My book, Launch Your Android App, is available at Amazon.com.
-
Well, at least it should not be possible to copy or cut a password... Only pasting them might be a good compromise for those who trust passwords managers... That way, you have the main advantage of making harder to users to manually copy one field to another while filling the form (those preventing mistyping to be permanent) while allowing pasting from other sources...
Philippe Mori
Consider also, typing your password on your phone or device. It's quite terrible to have to do it if yo have a long / complex password. I believe apps and sites should allow paste always. Doing otherwise encourages users to use easy-to-type passwords which are most likely weak. :)

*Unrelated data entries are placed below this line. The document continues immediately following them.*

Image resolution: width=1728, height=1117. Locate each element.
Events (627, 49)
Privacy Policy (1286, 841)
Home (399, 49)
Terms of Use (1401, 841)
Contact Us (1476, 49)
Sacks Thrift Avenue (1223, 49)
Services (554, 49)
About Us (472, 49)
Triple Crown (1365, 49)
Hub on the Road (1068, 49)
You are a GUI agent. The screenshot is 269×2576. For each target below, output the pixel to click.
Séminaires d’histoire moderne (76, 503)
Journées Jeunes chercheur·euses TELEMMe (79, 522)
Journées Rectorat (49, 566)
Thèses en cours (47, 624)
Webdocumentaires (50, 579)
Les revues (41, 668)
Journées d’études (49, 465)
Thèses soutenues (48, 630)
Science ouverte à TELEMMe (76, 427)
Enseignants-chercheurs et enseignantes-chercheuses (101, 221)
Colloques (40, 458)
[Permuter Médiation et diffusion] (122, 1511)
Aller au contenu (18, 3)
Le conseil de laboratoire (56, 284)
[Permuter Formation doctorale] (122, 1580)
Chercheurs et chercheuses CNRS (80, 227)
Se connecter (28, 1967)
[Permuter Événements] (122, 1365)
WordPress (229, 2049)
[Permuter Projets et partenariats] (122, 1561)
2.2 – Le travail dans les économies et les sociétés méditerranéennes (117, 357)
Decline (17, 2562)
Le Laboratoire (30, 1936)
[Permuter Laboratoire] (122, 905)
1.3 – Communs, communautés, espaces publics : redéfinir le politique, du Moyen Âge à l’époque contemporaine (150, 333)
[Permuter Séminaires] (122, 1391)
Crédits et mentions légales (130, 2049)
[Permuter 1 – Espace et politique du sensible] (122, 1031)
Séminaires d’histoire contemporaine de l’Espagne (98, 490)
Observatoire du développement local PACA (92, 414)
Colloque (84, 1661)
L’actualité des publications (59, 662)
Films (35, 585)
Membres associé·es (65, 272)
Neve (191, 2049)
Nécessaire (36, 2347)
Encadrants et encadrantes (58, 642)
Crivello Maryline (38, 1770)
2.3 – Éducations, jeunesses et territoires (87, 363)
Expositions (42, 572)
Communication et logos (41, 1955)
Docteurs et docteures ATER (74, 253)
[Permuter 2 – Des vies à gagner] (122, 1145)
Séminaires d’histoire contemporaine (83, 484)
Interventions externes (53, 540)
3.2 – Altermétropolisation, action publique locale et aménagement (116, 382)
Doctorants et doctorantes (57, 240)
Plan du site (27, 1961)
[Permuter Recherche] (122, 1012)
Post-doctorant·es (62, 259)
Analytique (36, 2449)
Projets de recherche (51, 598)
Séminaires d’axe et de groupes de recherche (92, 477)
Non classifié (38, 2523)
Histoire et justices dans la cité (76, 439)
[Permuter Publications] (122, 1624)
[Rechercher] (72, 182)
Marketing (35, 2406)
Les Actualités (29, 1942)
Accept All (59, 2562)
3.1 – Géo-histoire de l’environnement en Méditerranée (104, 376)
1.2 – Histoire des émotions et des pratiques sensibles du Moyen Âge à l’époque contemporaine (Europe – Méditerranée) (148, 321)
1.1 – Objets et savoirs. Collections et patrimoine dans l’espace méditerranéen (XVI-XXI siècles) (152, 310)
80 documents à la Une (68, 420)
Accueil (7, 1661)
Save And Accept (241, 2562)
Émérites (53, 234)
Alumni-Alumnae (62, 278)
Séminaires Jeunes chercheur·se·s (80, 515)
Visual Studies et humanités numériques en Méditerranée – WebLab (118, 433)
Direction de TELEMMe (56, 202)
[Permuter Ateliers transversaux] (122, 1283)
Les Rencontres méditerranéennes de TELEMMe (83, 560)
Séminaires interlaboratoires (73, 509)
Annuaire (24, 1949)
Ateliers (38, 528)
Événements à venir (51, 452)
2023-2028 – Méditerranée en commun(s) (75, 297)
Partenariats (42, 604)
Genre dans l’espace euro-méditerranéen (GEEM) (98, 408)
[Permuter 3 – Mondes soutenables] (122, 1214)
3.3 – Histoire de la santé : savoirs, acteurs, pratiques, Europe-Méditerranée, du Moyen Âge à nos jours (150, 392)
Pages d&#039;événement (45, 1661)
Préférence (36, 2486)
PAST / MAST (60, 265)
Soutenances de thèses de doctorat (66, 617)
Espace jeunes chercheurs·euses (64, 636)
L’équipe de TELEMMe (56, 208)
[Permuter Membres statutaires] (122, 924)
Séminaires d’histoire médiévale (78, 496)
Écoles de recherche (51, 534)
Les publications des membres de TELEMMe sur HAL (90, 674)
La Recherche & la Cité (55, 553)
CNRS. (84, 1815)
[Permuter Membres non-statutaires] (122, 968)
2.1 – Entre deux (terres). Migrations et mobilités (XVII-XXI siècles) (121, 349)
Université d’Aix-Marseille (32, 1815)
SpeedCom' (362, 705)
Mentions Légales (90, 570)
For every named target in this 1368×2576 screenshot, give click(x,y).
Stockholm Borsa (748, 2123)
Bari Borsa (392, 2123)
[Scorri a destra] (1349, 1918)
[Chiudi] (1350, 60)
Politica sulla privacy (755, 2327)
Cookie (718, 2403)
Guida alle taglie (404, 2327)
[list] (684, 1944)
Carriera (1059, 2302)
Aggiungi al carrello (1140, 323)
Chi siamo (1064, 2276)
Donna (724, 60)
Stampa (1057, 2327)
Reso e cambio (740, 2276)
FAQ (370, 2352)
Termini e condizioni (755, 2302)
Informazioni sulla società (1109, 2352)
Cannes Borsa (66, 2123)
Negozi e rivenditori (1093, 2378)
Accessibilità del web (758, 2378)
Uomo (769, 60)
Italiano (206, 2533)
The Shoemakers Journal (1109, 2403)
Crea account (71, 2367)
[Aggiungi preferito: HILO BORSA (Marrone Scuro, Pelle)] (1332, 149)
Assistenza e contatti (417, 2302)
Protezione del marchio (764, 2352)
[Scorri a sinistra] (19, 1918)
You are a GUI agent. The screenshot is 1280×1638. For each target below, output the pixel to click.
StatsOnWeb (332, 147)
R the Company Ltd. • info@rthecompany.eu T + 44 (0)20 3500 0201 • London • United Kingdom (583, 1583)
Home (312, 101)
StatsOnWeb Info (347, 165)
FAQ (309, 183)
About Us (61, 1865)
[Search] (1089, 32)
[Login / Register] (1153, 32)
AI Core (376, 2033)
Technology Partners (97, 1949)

My book, Launch Your Android App, is available at Amazon.com.
-
I was signing up to a website yesterday only to find that they had disabled pasting into the password and confirm password fields. Not only that, but having completed the painful process of registering (they had also disabled auto-complete) I found that they also don't allow pasting into the username/password boxes at login time. Personally I fail to see how any of this achieves anything beyond: 1) Making their website a complete pain in the bottom. 2) Encouraging people to use short and memorable passwords - which is surely not a good idea on a site that handles money. Is there something that I'm missing here or is it simply a case of a dev team making some really, really bad UX decisions?